Reproduce the records below verbatim, everything from the start of the records down to and including the line that contains "Click the 確認コードの入力が面倒な場合".
* * * * * * * * *
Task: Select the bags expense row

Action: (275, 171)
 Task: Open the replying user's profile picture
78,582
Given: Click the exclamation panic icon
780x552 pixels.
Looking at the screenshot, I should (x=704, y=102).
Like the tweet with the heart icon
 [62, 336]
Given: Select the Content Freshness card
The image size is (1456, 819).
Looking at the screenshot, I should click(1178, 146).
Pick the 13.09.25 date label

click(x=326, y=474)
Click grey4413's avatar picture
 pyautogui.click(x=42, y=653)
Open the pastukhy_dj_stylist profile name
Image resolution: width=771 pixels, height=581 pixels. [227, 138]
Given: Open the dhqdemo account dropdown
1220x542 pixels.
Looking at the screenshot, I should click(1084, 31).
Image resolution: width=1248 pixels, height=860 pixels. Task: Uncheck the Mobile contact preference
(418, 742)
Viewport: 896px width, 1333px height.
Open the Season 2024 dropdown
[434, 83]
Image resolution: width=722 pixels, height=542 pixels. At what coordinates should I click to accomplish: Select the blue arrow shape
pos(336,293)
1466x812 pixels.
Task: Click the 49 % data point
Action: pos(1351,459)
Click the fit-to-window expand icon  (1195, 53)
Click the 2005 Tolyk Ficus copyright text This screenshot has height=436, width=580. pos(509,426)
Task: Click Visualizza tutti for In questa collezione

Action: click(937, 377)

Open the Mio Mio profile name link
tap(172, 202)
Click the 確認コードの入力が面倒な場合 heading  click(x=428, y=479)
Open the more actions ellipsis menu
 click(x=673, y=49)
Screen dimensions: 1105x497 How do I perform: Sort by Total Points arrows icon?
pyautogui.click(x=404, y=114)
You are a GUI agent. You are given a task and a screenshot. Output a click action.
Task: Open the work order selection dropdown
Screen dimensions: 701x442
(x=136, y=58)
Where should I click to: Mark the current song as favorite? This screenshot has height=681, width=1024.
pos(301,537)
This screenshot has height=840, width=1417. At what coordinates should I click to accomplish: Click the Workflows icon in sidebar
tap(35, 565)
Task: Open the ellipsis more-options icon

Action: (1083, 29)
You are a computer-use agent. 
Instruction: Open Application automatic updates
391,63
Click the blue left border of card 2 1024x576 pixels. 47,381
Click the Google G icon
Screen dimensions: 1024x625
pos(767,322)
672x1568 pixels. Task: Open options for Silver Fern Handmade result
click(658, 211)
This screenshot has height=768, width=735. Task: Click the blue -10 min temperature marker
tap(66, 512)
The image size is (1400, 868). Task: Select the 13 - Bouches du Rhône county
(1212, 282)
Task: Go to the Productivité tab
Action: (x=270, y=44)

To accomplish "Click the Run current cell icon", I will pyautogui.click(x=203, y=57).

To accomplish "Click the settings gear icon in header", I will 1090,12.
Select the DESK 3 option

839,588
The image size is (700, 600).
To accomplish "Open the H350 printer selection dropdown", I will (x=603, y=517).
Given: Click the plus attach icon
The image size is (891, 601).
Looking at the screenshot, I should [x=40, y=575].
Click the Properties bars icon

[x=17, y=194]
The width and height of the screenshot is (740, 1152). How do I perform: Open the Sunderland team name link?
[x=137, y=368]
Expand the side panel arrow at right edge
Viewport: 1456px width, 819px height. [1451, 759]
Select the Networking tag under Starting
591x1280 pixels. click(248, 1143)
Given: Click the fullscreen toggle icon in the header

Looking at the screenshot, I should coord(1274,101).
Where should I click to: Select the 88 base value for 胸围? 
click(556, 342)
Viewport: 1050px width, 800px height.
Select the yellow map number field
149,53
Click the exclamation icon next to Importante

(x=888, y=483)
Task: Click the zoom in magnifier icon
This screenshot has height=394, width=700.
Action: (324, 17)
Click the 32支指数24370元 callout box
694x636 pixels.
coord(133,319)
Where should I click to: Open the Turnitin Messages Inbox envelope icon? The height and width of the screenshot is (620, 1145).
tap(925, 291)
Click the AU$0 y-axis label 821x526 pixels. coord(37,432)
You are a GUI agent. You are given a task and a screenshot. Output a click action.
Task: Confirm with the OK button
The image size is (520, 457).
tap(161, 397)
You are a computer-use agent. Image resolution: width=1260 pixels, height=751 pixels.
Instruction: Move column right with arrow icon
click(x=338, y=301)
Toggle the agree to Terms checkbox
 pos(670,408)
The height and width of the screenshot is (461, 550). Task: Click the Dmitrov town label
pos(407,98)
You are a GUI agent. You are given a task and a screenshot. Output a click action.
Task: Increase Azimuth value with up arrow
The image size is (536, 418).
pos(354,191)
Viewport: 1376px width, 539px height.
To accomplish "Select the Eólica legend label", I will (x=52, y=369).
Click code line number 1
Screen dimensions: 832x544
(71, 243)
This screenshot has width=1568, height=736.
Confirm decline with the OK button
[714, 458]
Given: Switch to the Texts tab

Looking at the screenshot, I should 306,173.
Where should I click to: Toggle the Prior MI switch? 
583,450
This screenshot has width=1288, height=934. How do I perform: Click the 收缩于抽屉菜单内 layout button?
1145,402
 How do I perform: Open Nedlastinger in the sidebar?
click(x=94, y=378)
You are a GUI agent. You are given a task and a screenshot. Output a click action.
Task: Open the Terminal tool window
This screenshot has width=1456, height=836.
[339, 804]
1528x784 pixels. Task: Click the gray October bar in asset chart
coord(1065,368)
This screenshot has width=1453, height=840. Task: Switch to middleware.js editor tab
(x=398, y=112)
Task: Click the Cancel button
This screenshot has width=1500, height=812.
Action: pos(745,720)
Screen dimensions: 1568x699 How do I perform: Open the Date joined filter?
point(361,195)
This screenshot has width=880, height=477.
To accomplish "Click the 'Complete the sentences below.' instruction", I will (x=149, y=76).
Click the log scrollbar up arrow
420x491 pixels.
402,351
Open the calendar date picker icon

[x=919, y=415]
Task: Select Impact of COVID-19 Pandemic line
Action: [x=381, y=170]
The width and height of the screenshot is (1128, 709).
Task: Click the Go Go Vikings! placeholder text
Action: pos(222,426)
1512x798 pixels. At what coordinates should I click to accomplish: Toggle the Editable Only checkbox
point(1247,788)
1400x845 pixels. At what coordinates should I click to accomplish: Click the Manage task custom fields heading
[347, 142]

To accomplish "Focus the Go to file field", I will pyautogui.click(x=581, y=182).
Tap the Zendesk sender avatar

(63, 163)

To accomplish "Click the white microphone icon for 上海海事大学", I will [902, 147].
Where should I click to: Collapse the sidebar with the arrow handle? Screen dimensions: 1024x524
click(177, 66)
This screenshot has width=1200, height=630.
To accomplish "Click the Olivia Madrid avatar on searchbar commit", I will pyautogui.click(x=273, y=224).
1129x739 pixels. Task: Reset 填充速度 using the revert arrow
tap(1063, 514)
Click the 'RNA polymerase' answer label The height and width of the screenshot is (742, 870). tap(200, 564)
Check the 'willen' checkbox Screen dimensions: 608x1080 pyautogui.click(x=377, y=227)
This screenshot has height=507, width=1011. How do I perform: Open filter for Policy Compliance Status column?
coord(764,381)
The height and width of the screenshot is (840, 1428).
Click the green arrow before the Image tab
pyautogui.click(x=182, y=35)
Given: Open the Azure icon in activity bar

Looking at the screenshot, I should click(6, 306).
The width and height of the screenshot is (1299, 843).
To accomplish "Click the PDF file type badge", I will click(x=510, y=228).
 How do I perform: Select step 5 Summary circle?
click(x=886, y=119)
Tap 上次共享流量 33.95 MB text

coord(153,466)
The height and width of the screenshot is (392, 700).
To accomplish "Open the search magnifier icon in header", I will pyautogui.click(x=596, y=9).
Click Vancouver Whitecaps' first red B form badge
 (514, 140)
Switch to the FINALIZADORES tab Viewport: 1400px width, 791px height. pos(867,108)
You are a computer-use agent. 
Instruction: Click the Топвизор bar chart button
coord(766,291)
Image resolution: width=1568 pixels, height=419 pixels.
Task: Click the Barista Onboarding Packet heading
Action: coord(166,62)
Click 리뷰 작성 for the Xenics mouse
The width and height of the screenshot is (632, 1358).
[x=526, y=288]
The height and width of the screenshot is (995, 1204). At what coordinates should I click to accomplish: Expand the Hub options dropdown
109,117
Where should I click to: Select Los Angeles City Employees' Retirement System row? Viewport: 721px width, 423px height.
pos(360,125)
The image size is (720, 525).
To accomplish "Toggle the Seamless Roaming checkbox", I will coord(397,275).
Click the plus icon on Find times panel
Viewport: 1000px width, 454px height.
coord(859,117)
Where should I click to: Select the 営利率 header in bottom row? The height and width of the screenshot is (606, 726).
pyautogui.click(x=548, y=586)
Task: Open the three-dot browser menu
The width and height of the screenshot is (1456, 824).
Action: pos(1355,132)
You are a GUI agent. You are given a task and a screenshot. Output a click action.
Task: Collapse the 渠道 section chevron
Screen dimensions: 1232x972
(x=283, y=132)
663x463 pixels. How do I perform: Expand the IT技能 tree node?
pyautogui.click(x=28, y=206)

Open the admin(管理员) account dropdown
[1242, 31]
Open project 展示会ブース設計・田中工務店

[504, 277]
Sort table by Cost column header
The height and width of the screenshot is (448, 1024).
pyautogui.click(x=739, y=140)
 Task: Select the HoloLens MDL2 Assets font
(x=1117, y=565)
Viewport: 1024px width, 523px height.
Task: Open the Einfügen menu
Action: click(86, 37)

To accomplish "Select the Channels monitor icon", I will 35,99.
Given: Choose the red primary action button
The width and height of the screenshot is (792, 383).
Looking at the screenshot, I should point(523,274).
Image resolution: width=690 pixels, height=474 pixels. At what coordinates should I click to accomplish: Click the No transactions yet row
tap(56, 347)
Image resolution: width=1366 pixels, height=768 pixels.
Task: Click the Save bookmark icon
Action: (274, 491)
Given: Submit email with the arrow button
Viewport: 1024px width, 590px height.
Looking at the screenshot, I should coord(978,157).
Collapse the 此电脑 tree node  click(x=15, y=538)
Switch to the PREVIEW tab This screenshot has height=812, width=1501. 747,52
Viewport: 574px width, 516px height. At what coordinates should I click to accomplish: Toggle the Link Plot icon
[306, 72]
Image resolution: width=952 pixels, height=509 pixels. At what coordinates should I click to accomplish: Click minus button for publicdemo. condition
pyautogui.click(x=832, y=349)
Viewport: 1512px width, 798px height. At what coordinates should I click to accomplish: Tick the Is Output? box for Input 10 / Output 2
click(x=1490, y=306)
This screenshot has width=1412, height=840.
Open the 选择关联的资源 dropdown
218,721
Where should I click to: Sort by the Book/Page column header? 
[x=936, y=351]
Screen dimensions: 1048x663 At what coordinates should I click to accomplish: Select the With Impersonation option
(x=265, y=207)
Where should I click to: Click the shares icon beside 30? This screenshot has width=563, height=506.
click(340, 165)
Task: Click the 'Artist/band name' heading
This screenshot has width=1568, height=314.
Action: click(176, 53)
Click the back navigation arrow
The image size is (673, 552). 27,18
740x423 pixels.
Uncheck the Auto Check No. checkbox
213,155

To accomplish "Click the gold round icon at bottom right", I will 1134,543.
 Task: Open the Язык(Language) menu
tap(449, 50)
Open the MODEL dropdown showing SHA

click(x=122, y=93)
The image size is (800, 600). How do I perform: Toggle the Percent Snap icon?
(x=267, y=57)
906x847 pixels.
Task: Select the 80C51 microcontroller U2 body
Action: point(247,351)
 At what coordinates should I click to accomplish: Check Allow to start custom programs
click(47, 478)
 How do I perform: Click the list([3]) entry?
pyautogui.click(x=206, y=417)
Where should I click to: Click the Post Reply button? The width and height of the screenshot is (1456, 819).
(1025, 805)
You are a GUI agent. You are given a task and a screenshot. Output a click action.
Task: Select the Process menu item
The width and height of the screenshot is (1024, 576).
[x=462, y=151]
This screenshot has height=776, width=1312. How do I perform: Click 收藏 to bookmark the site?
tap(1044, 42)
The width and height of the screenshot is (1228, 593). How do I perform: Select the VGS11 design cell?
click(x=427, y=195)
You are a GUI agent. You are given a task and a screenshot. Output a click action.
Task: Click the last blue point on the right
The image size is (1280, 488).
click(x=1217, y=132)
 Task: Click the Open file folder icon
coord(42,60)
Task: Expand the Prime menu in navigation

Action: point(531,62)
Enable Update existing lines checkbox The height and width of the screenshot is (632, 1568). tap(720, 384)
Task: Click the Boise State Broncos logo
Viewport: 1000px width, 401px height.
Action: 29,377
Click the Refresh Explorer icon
* * * * * * * * *
**Exercise result:**
Task: Select the bags expense row

Action: (275, 171)
 Task: Open the replying user's profile picture
78,582
Given: Click the exclamation panic icon
780x552 pixels.
Looking at the screenshot, I should (x=704, y=102).
Like the tweet with the heart icon
 [62, 336]
Given: Select the Content Freshness card
The image size is (1456, 819).
Looking at the screenshot, I should click(1178, 146).
Pick the 13.09.25 date label

click(x=326, y=474)
Click grey4413's avatar picture
 pyautogui.click(x=42, y=653)
Open the pastukhy_dj_stylist profile name
Image resolution: width=771 pixels, height=581 pixels. [227, 138]
Given: Open the dhqdemo account dropdown
1220x542 pixels.
Looking at the screenshot, I should click(1084, 31).
Image resolution: width=1248 pixels, height=860 pixels. Task: Uncheck the Mobile contact preference
(418, 742)
Viewport: 896px width, 1333px height.
Open the Season 2024 dropdown
[434, 83]
Image resolution: width=722 pixels, height=542 pixels. At what coordinates should I click to accomplish: Select the blue arrow shape
pos(336,293)
1466x812 pixels.
Task: Click the 49 % data point
Action: pos(1351,459)
Click the fit-to-window expand icon  (1195, 53)
Click the 2005 Tolyk Ficus copyright text This screenshot has height=436, width=580. pos(509,426)
Task: Click Visualizza tutti for In questa collezione

Action: click(937, 377)

Open the Mio Mio profile name link
tap(172, 202)
Click the 確認コードの入力が面倒な場合 heading  click(x=428, y=479)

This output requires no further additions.